# What you will do
Convert every line of the records below into a Markdown table with two columns, No. and Text, putting a row number in the first and the line in the second; skip blank lines and leave out the pictures.
### Dataset records ###
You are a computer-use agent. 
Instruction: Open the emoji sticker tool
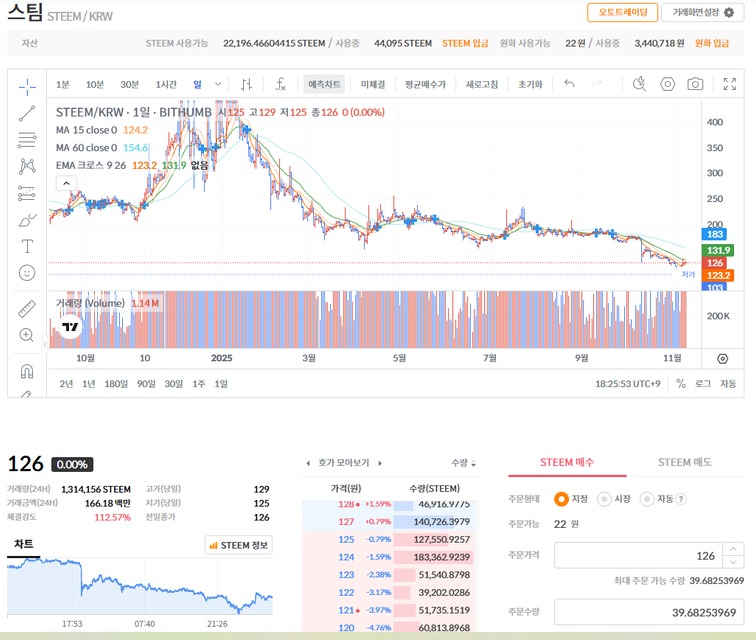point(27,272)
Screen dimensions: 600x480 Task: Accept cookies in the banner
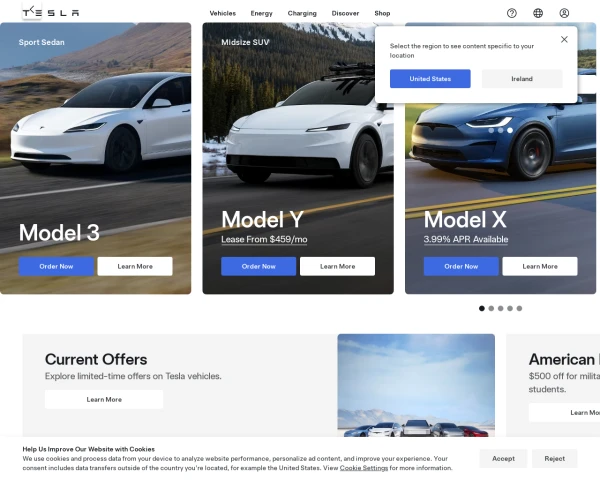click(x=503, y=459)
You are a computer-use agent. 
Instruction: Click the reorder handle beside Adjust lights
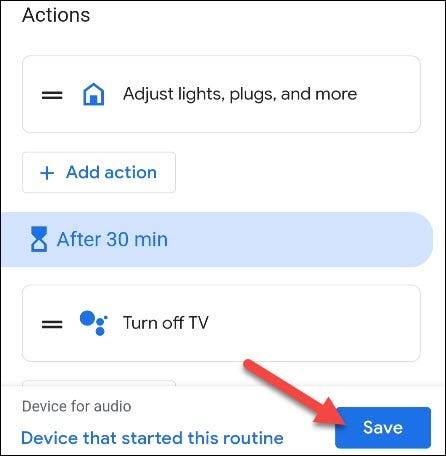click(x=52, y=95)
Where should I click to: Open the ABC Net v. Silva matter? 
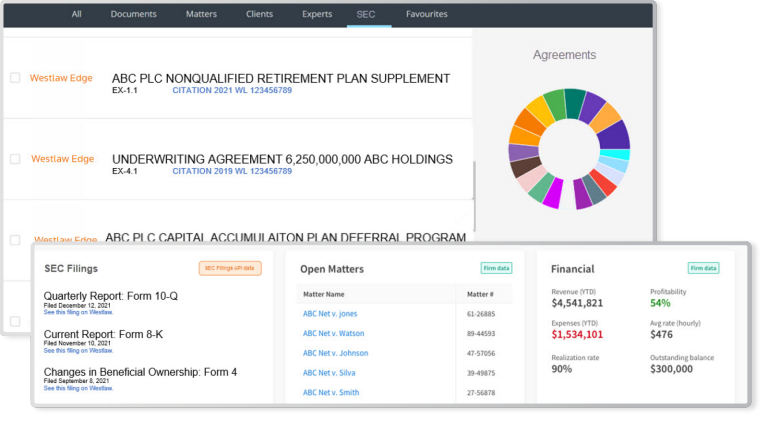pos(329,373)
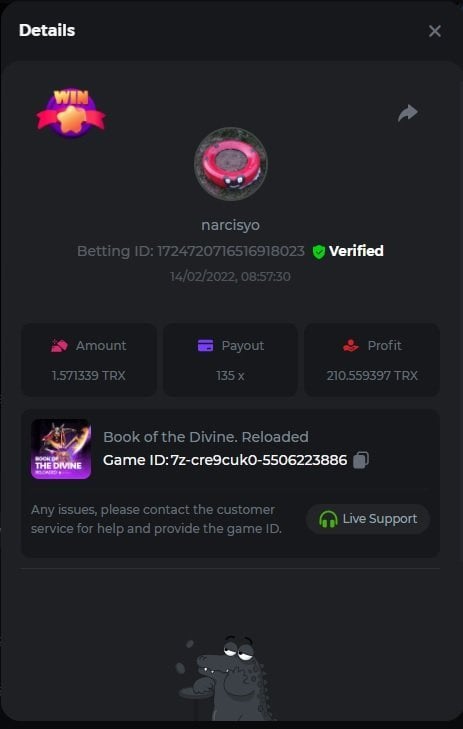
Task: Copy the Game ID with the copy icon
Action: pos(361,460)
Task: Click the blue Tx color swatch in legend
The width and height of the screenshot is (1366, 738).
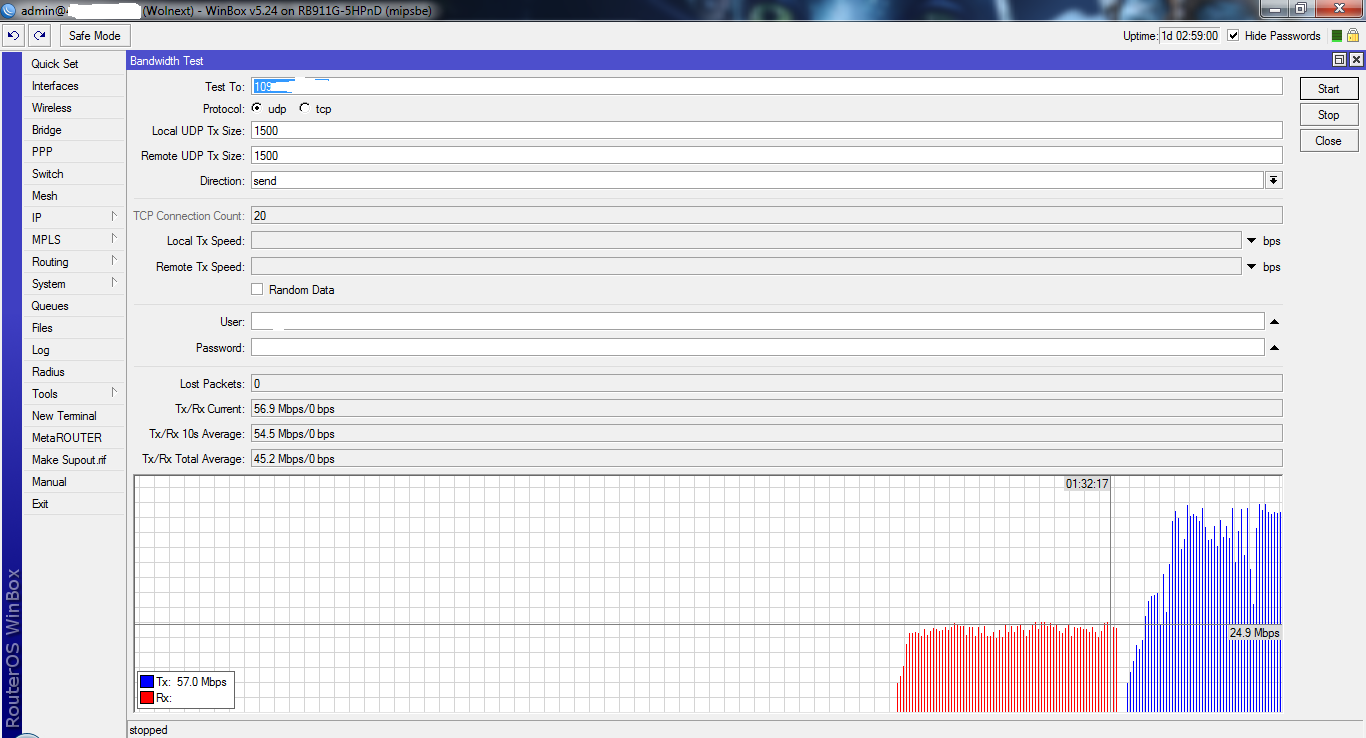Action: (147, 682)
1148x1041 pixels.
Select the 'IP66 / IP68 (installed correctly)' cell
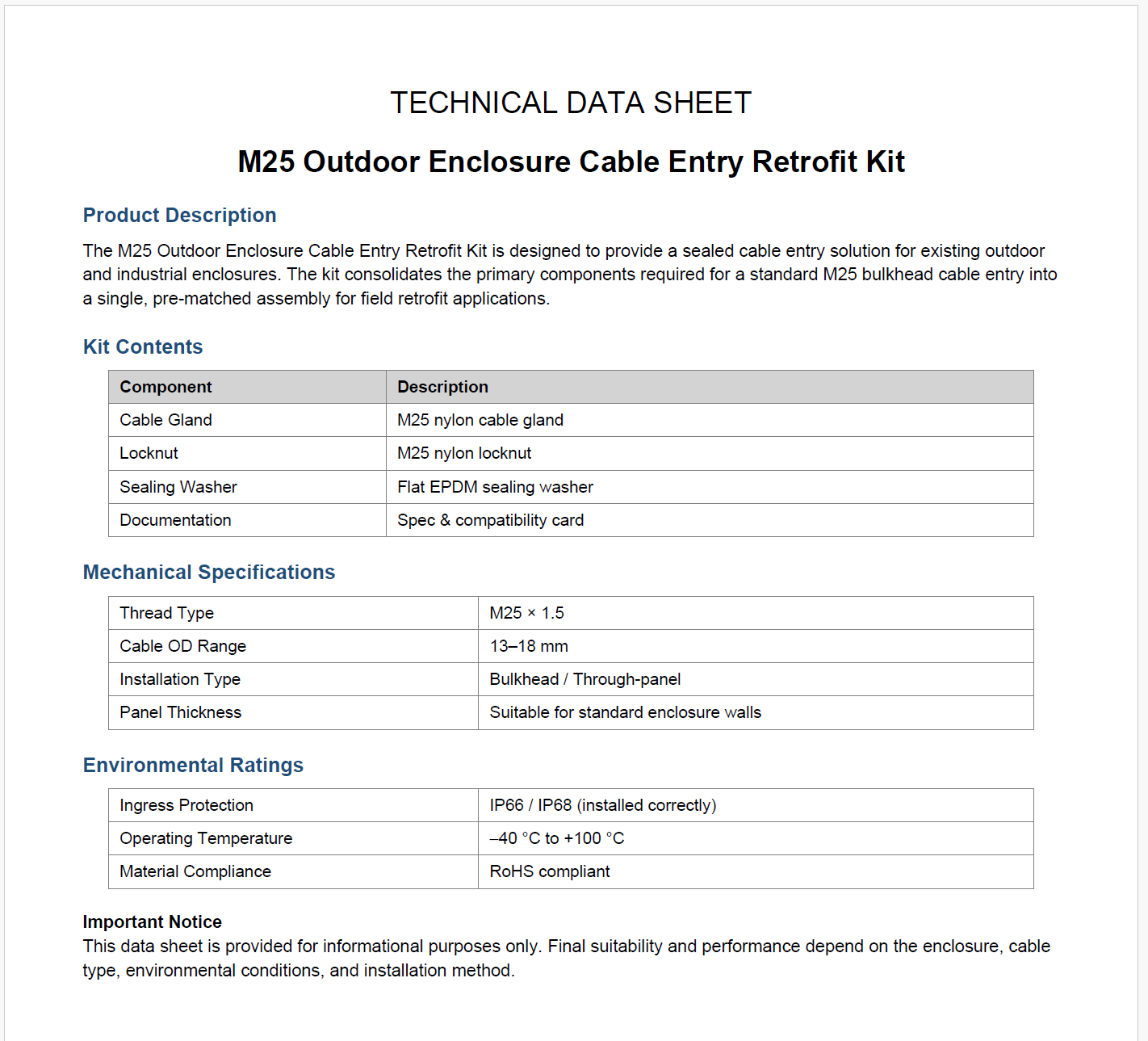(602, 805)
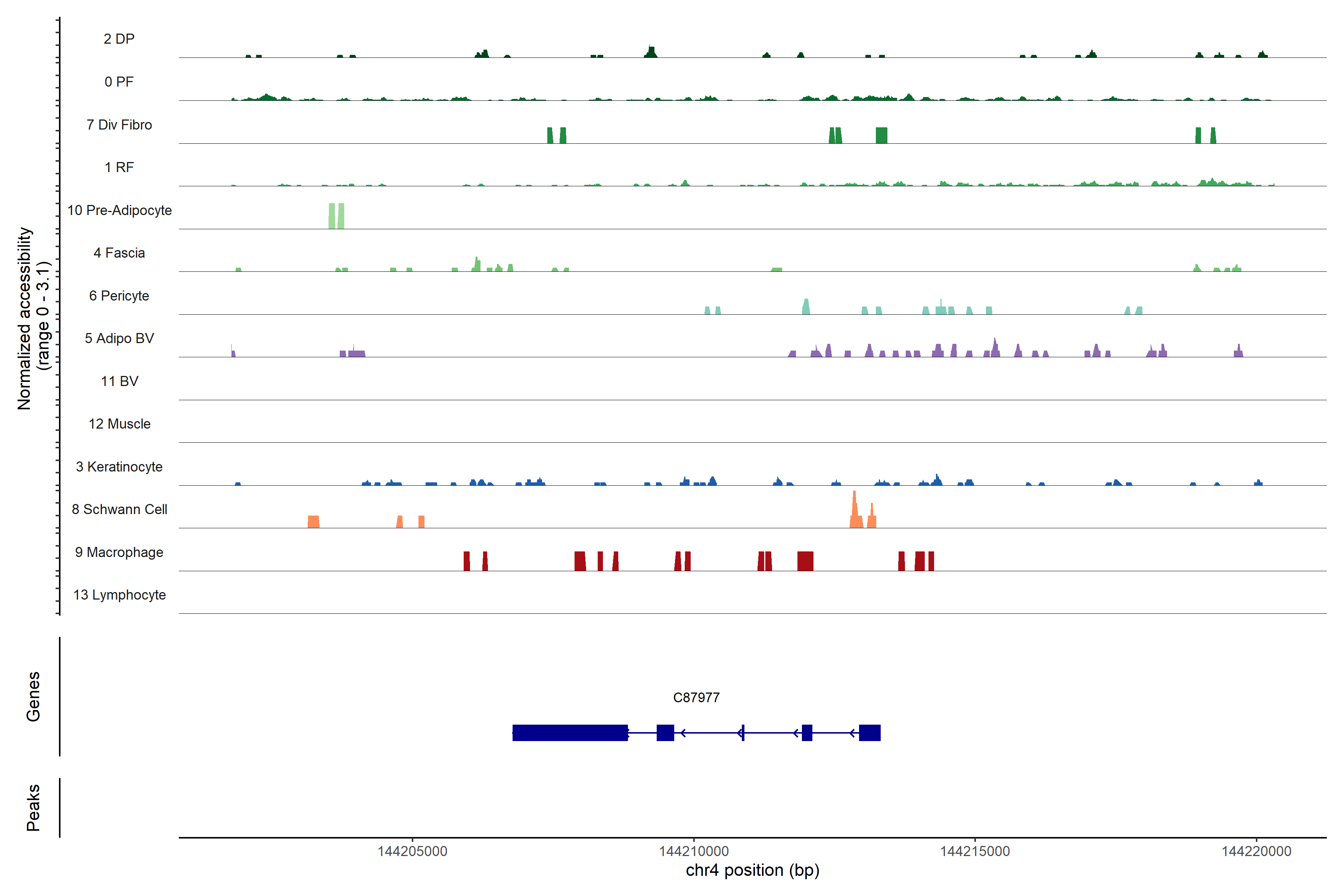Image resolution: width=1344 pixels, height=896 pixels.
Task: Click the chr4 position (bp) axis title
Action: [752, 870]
###
# Output for this exercise
| No. | Text |
|---|---|
| 1 | You are a computer-use agent.  |
| 2 | Instruction: Open the emoji sticker tool |
| 3 | point(27,272) |
| 4 | Screen dimensions: 600x480 Task: Accept cookies in the banner |
| 5 | click(x=503, y=459) |
| 6 | You are a computer-use agent.  |
| 7 | Instruction: Click the reorder handle beside Adjust lights |
| 8 | click(x=52, y=95) |
| 9 | Where should I click to: Open the ABC Net v. Silva matter?  |
| 10 | pos(329,373) |
| 11 | Task: Copy the Game ID with the copy icon |
| 12 | Action: pos(361,460) |
| 13 | Task: Click the blue Tx color swatch in legend |
| 14 | The width and height of the screenshot is (1366, 738). |
| 15 | Action: (147, 682) |
| 16 | 1148x1041 pixels. |
| 17 | Select the 'IP66 / IP68 (installed correctly)' cell |
| 18 | (602, 805) |
| 19 | Image resolution: width=1344 pixels, height=896 pixels. |
| 20 | Task: Click the chr4 position (bp) axis title |
| 21 | Action: [752, 870] |